Comme c’est lounge et que ça-dépoussière-le-genre™, le public [bien sapé, bien coiffé, bien looké, bien friqué, branchouille à donf mais décontracté] applaudit, siffle, crie « ouuuaaaaais !!! » quand le Dr Müller et Hans Johannes Möllenmeister ont fini de jouer leur morceau minimalisto-déconstructiviste post-dodécaphonique, exactement comme s’il s’agissait d’Eric Clapton jouant « Layla » en unplugged. Parce que c’est cool, tu vois. On n’est pas dans les codes coincés. On peut crier ouaaaais et se taper un slam sur la foule pendant un solo d’Arnold Shönberg ; c’est un truc qui pulse, tu vois. C’est trop sympa. Rondo Venezziano ? Connais pas.

Bon, je n’ai pas suivi toute l’émission parce que c’était pénible et que j’ai zappé comme une brute, mais vous voyez bien le genre. On a beau vouloir jouer les démocrates, le jazz et la musique « classique » [disons plutôt musique savante pour être plus exact] resteront toujours à la seule portée des élites.
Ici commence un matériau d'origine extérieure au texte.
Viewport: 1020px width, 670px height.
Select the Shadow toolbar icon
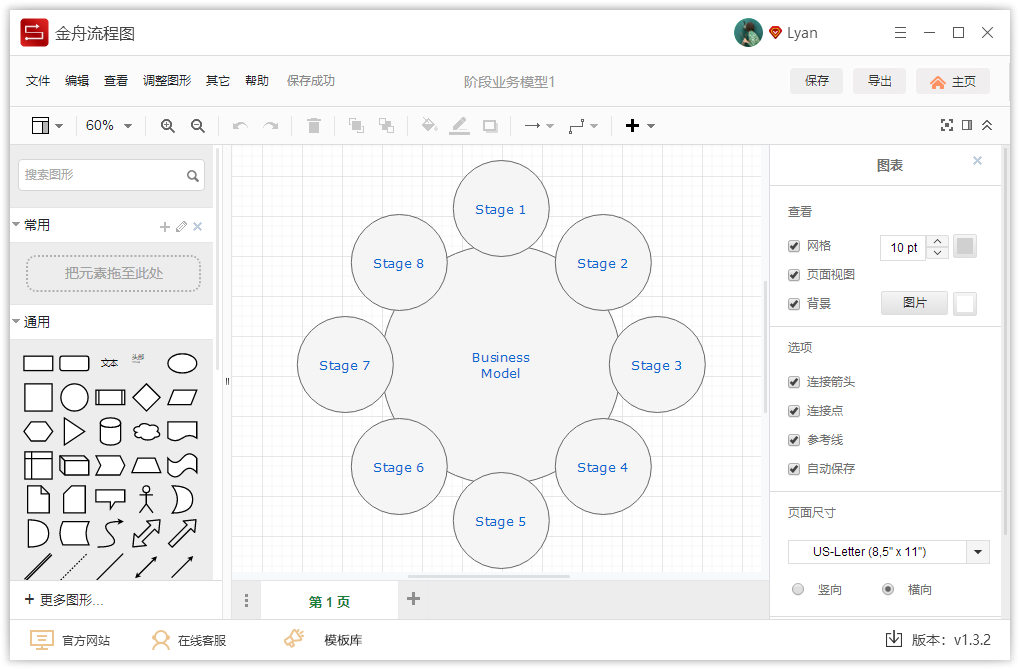tap(489, 125)
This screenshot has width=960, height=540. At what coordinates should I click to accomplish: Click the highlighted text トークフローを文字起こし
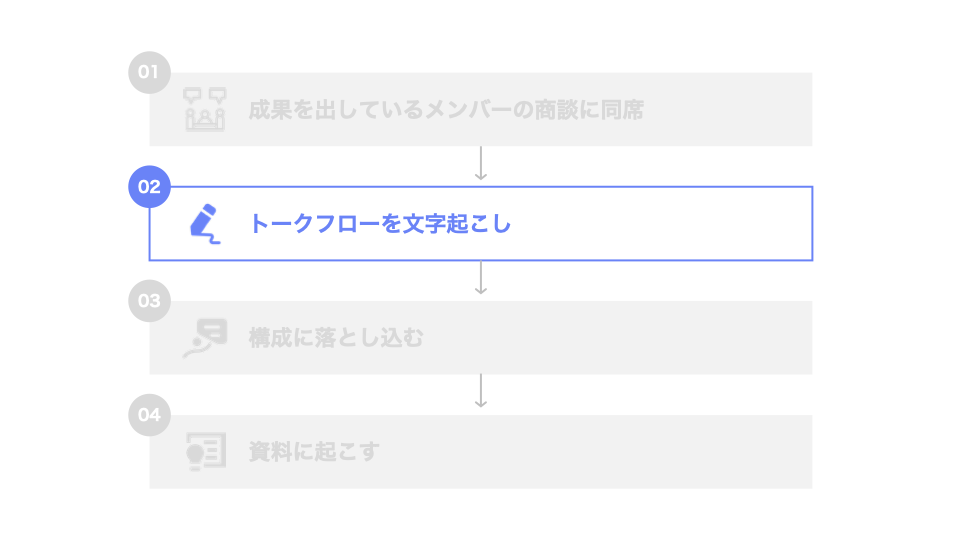click(x=380, y=224)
On a beau vouloir démolir les codes bourgeois, ce n’est jamais dans les classes populaires qu’on s’identifiera à des classes sociales polyglottes qui voyagent en Eurostar tous les week-ends en parlant du dernier album d’Igor Stravinsky [il paraît qu’en concert c’est encore plus dingue que Mathias Malzieu]. Bref, tout cela véhicule un fort parfum de propagande où l’on sent pointer en permancence l’éloge du Grand Machin Européen plein de différences mais sans frontières.
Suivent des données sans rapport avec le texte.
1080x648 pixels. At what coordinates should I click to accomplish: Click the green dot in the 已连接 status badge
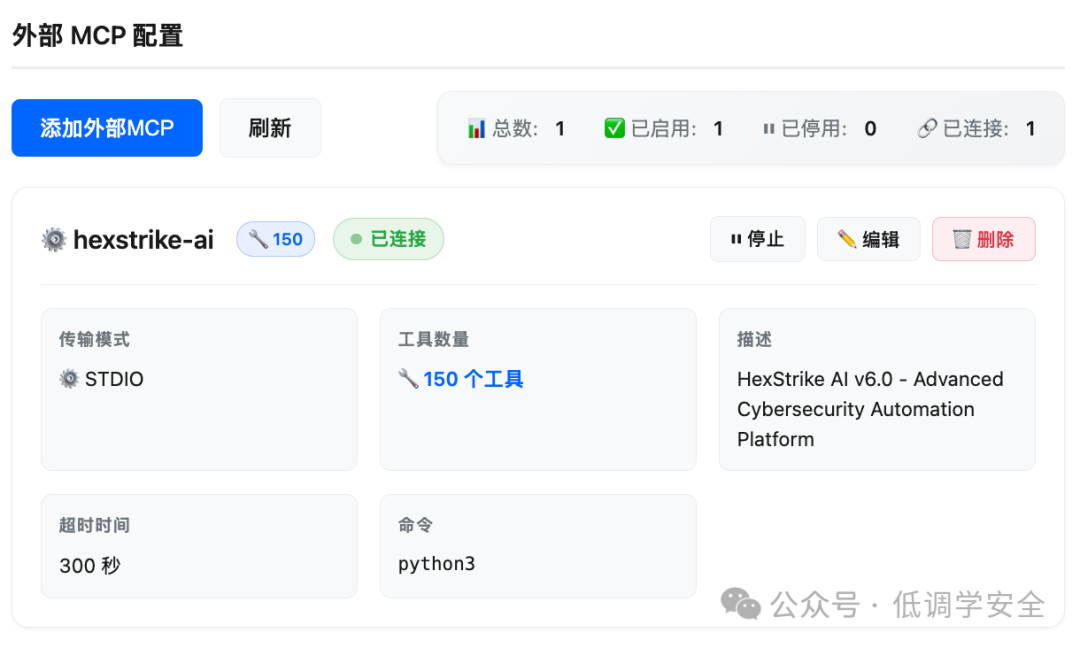point(356,239)

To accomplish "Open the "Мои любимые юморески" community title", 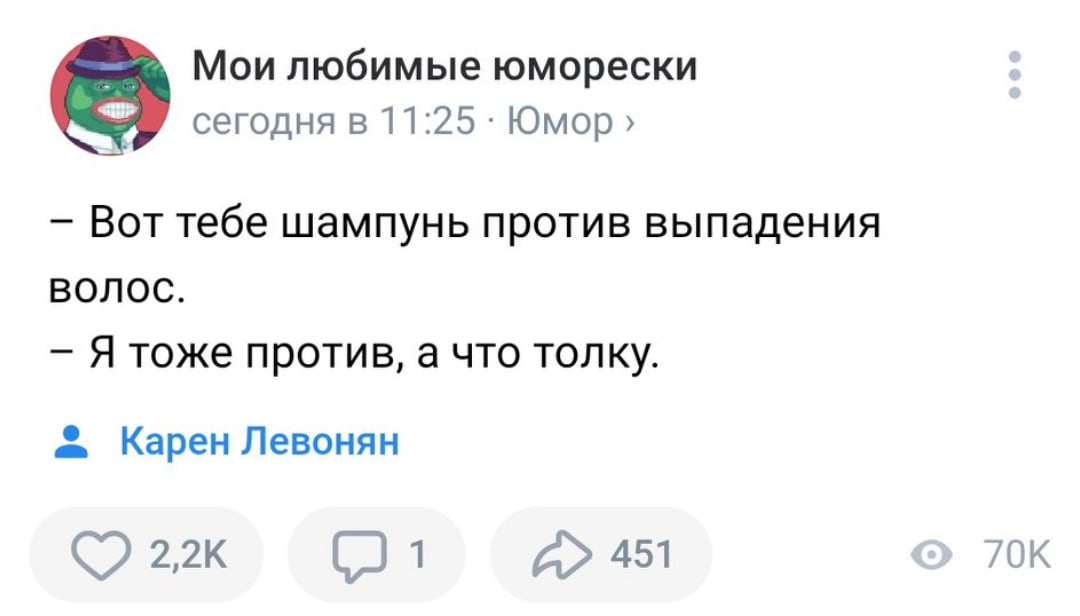I will [x=444, y=67].
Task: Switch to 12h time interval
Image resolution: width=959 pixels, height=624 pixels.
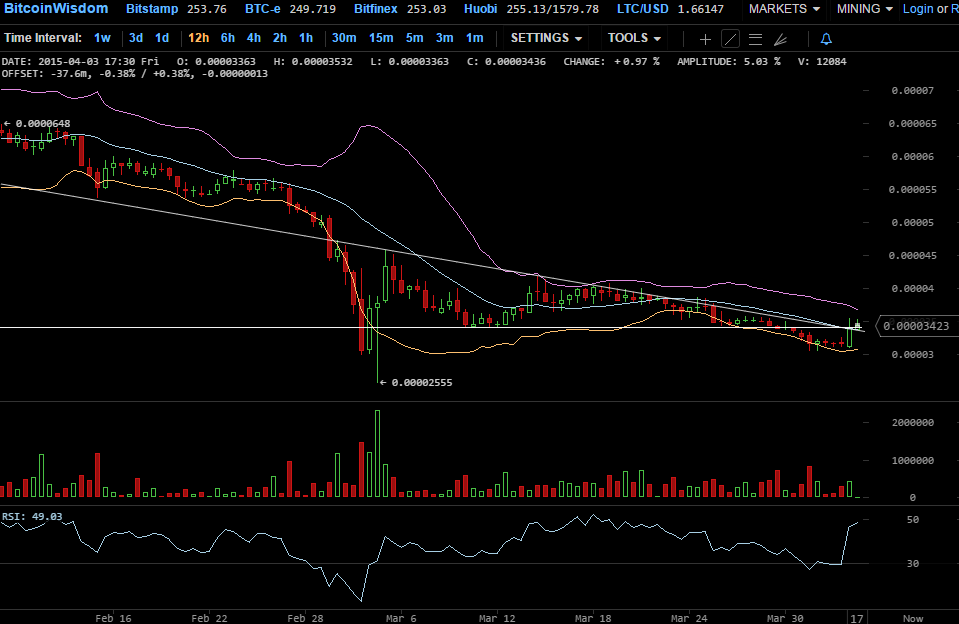Action: 198,38
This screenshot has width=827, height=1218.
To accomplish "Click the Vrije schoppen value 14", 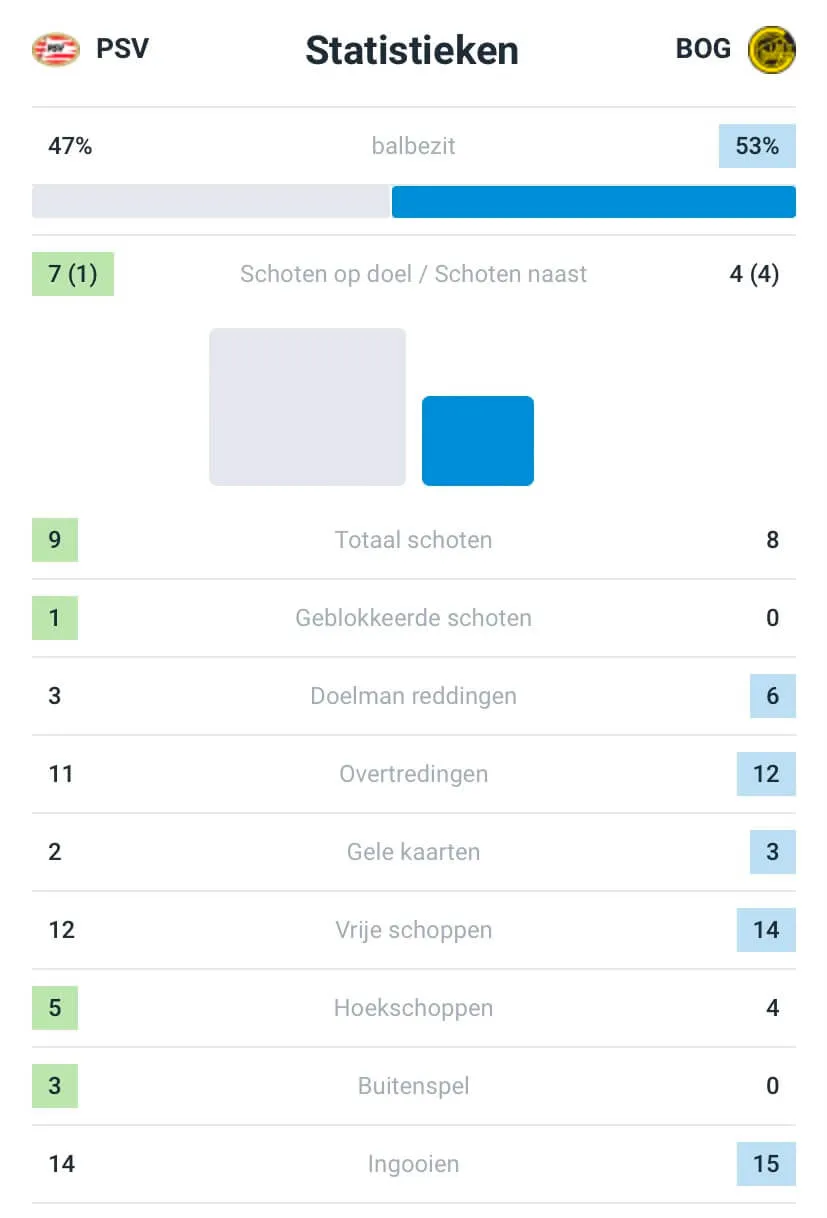I will pos(766,930).
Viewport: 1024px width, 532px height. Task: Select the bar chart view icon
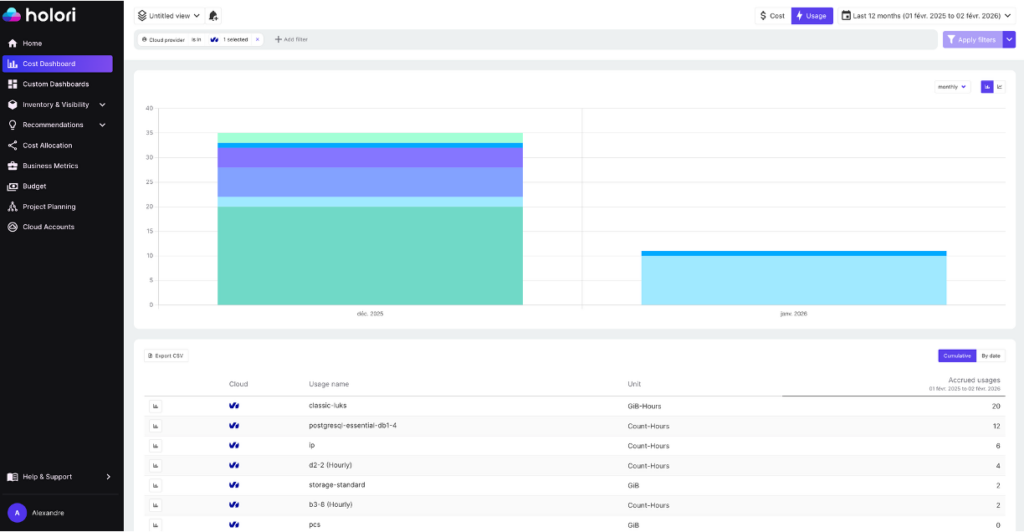pos(987,87)
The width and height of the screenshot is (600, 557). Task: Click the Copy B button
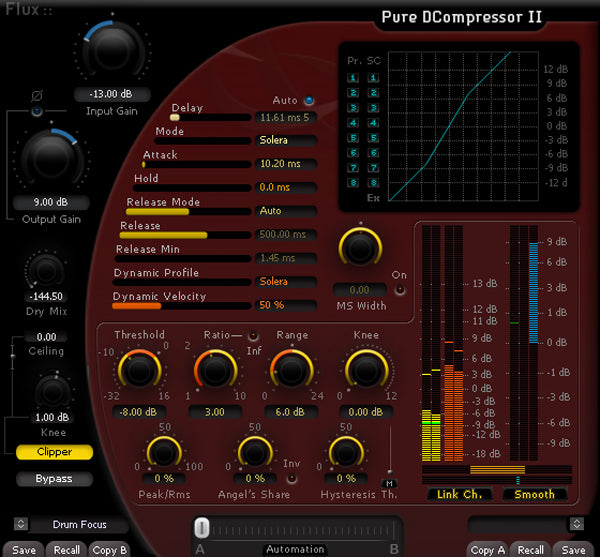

On perçoit d’ailleurs là une nouvelle contradiction du bobo progressiste : l’abolition des frontières le placera devant un grand désarroi, puisque sa gloire et sa fierté viennent précisément du fait qu’il est un homme « qui traverse les frontières ». Voyager de Brest à Moscou est intéressant dans la mesure où l’on franchit des douanes, des frontières, des espaces caractérisés par des cultures propres. Si toutes les frontières [y compris linguistiques] venaient à tomber entre Brest et Moscou, on perdrait beaucoup de choses, à commencer par le plaisir snob de voyager à l’étranger.
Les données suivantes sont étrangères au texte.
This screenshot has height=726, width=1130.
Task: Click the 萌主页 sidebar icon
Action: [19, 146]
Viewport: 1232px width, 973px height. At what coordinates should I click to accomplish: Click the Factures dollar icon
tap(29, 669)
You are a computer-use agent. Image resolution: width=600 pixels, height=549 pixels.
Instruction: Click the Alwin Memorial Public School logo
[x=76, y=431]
Parce ce que le bobo désire toujours pour autrui ce qu’il ne désire pas pour lui-même. Il veut habiter un quartier populaire et multiculturel, mais il ne veut surtout pas mettre ses enfants dans l’école du quartier. Il veut de l’Éducation à la Citoyenneté mais n’a pas forcément très envie de savoir que son fils sera homosexuel dès douze ans et fera le ramadan. Il veut régulariser tous les sans-papiers, mais pas qu’ils viennent squatter son loft. Il faut que les frontières tombent, mais il faut que la diversité culturelle subsiste. Il adore la libre circulation des biens et des personnes, mais a horreur de découvrir que les peuplades les plus isolées du monde ont des Nike aux pieds et boivent du Coca-Cola. Il veut du Shönberg et du body art austro-hongrois démocratisés et accessibles, mais uniquement en compagnie de ses semblables à lunettes carrées dans des endroits snobs, et diffusé avec sous-titrages sur une télévision chiante à un horaire impossible.